*** STORED DATA ***

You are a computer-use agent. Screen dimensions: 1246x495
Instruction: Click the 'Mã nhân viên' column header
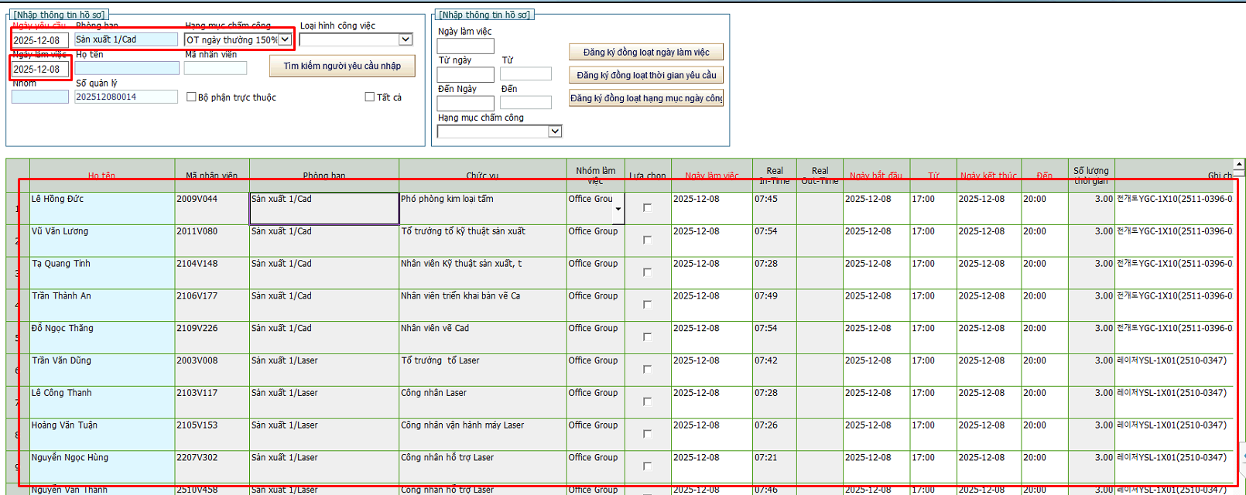coord(211,176)
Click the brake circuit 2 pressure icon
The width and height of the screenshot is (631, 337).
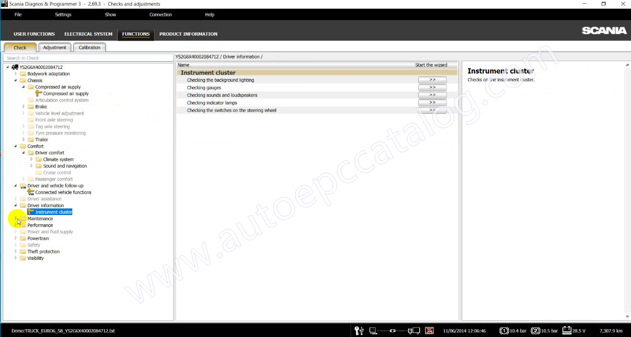tap(535, 331)

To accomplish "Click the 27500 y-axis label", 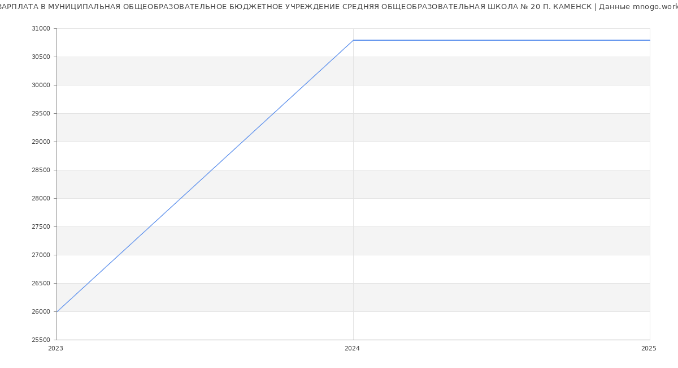I will point(41,226).
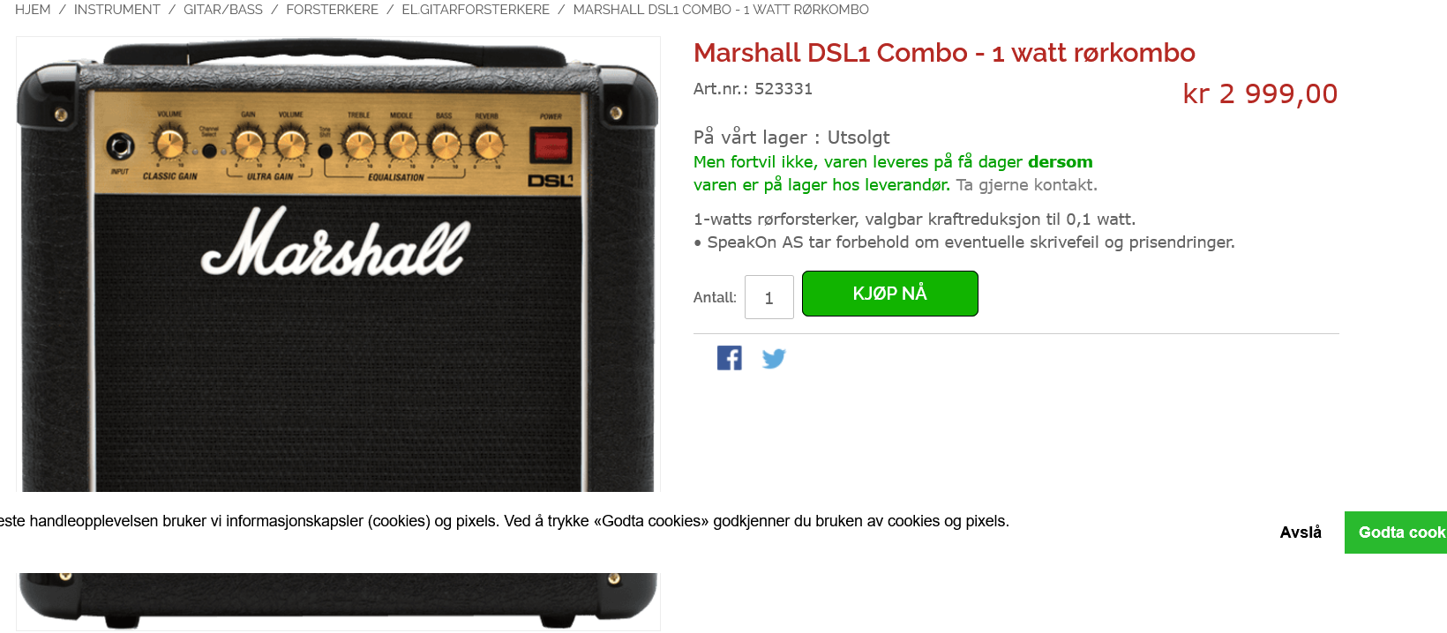The image size is (1447, 633).
Task: Click the product title Marshall DSL1 Combo
Action: [x=944, y=53]
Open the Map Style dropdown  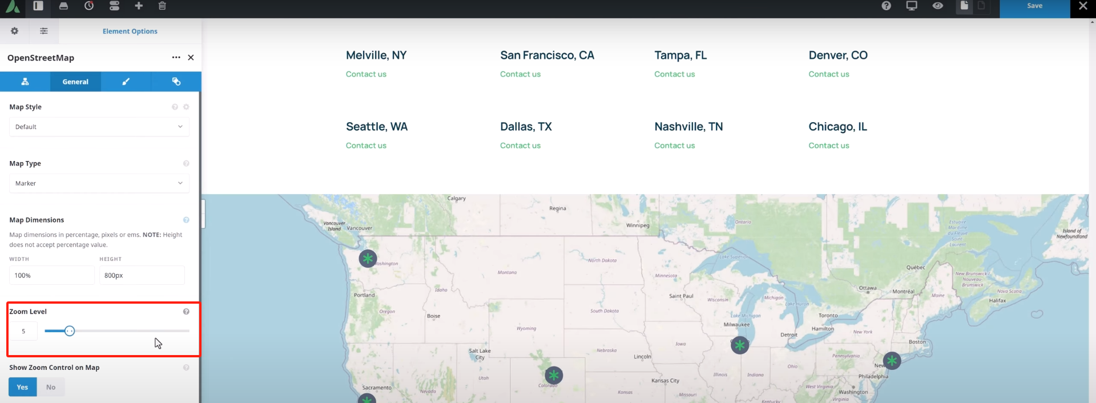pyautogui.click(x=99, y=127)
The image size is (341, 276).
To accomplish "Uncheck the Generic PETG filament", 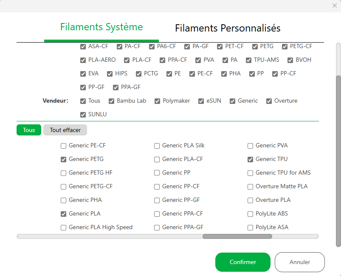I will [x=64, y=159].
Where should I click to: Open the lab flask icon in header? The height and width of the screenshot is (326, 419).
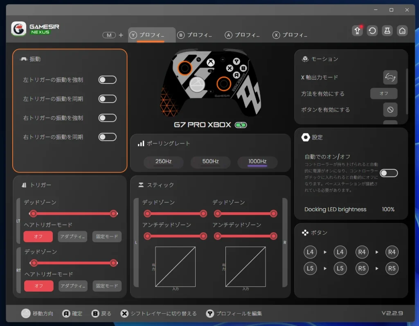387,31
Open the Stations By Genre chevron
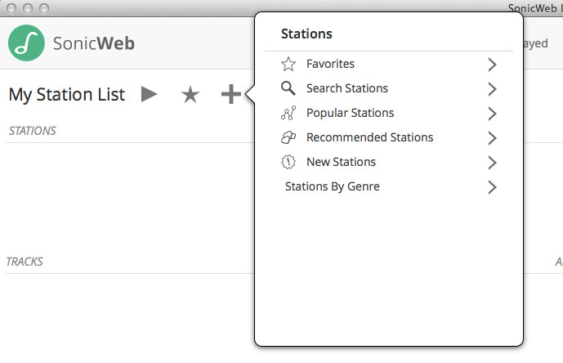The height and width of the screenshot is (363, 563). [492, 186]
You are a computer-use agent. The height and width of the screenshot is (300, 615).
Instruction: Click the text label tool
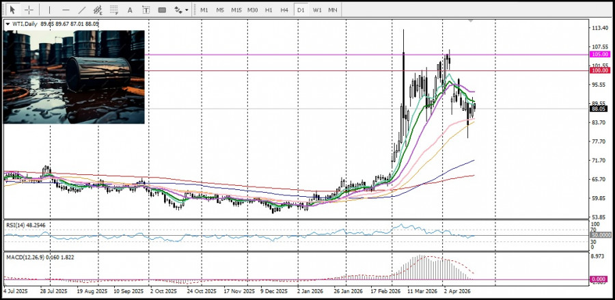146,10
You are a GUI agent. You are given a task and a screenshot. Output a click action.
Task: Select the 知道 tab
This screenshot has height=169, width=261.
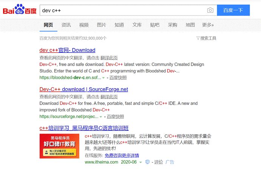(119, 25)
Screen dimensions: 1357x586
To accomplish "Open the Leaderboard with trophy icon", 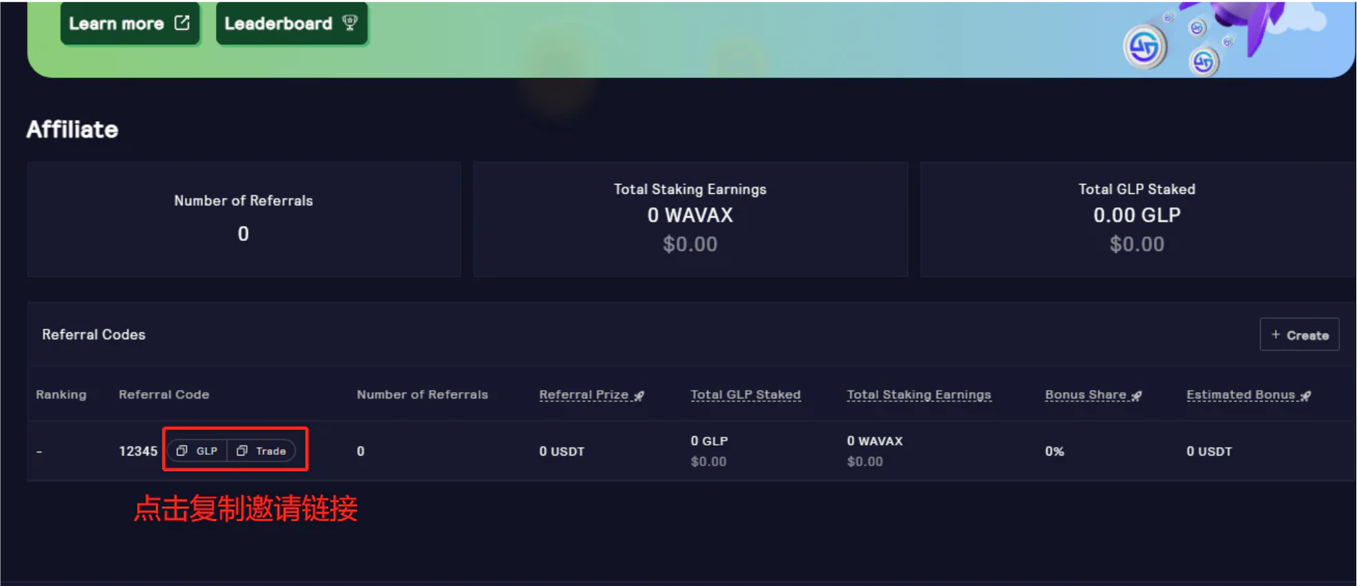I will [x=291, y=24].

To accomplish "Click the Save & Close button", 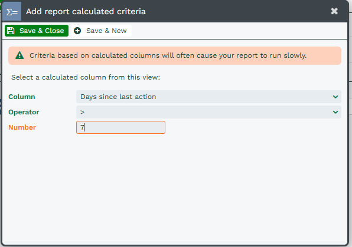I will [x=37, y=31].
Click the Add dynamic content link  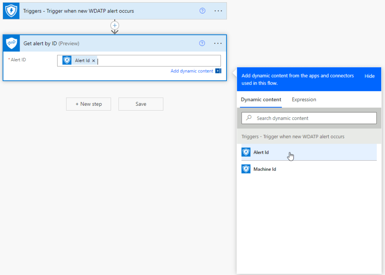[192, 71]
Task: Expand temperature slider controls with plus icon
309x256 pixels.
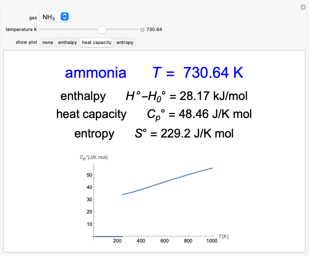Action: tap(142, 30)
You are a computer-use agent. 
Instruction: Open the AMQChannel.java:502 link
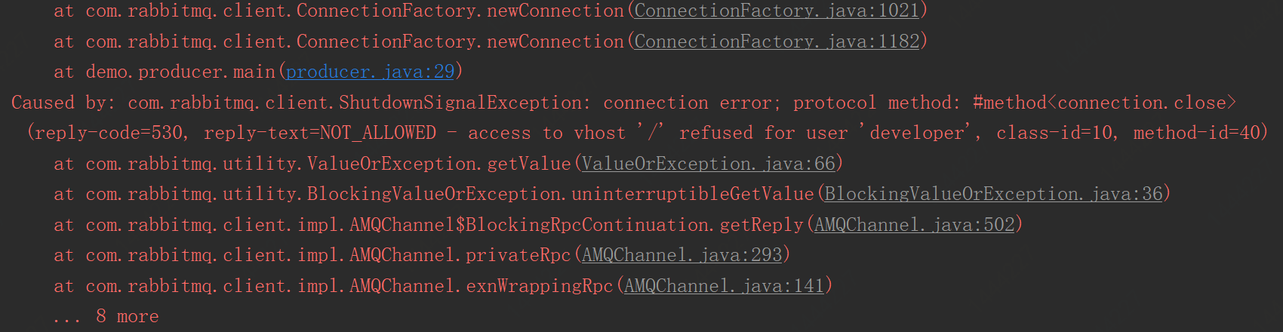pos(914,224)
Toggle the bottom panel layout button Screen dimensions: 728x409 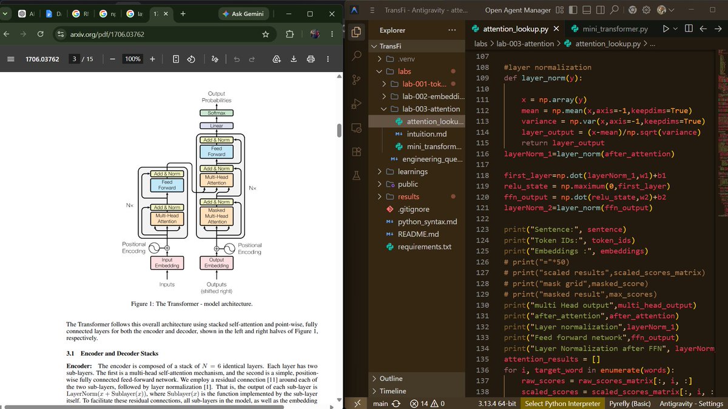coord(586,10)
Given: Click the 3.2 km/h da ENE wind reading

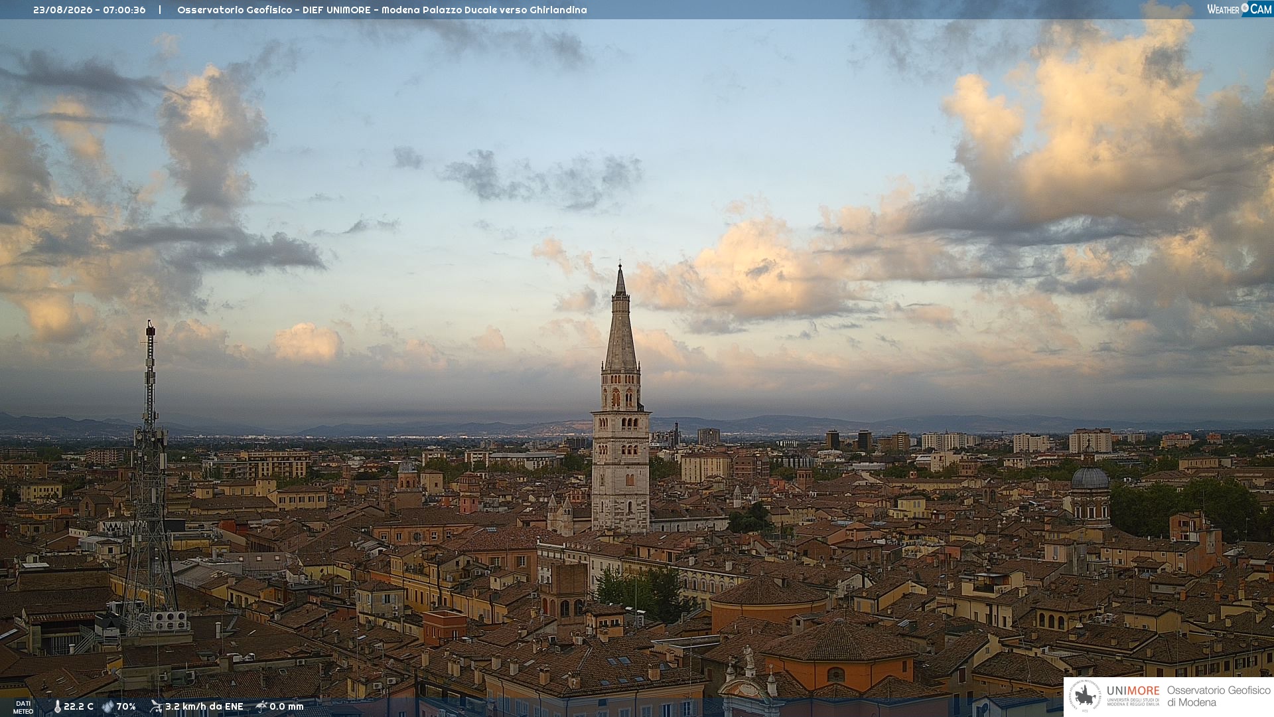Looking at the screenshot, I should (204, 707).
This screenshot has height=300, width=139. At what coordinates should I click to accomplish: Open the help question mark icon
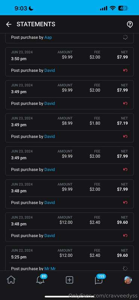tap(130, 24)
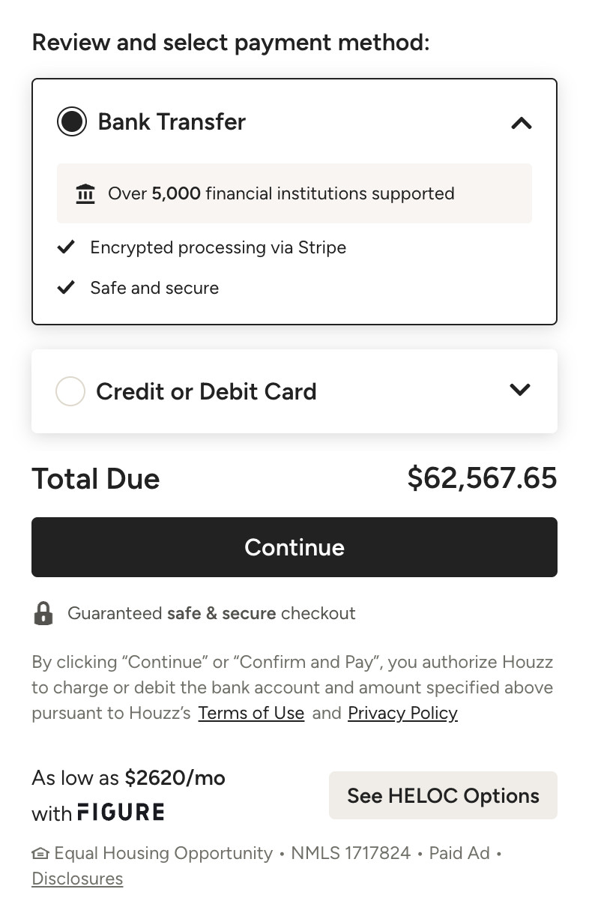Open the Privacy Policy link
This screenshot has width=592, height=907.
402,713
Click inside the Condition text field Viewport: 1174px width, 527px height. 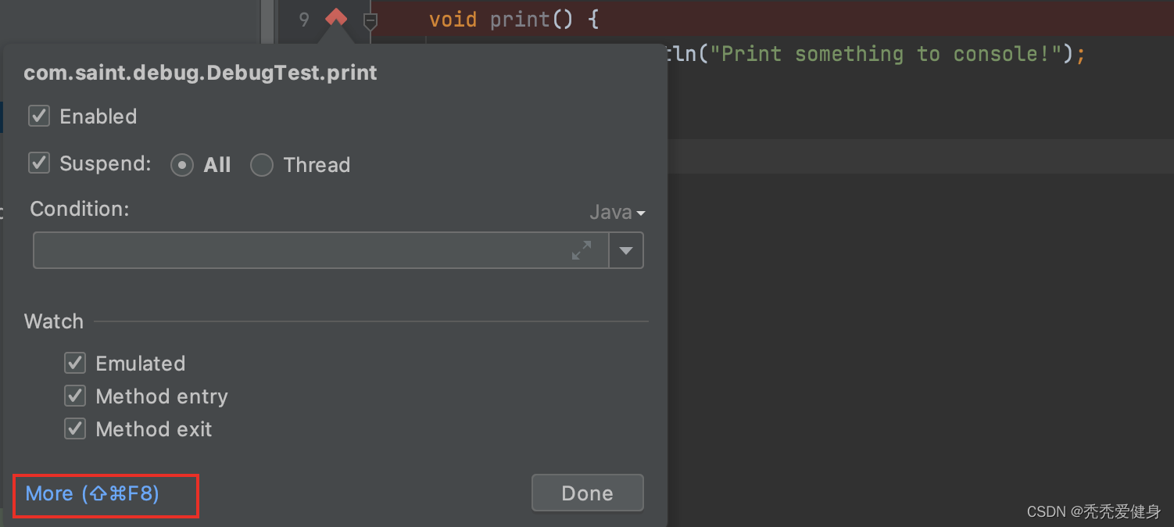tap(297, 251)
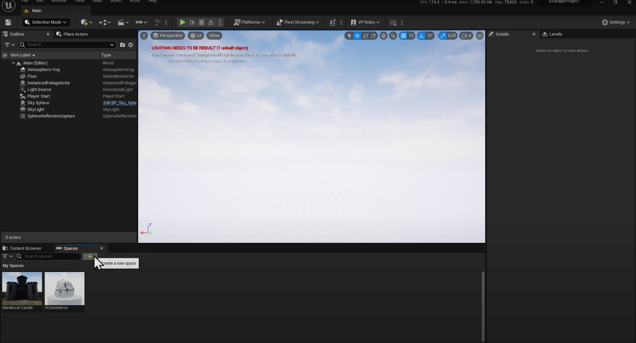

***

ACTIVITY:
State the number of lines in the preceding data that contain the word "agent", and nothing besides.

EXERCISE RESULT:
4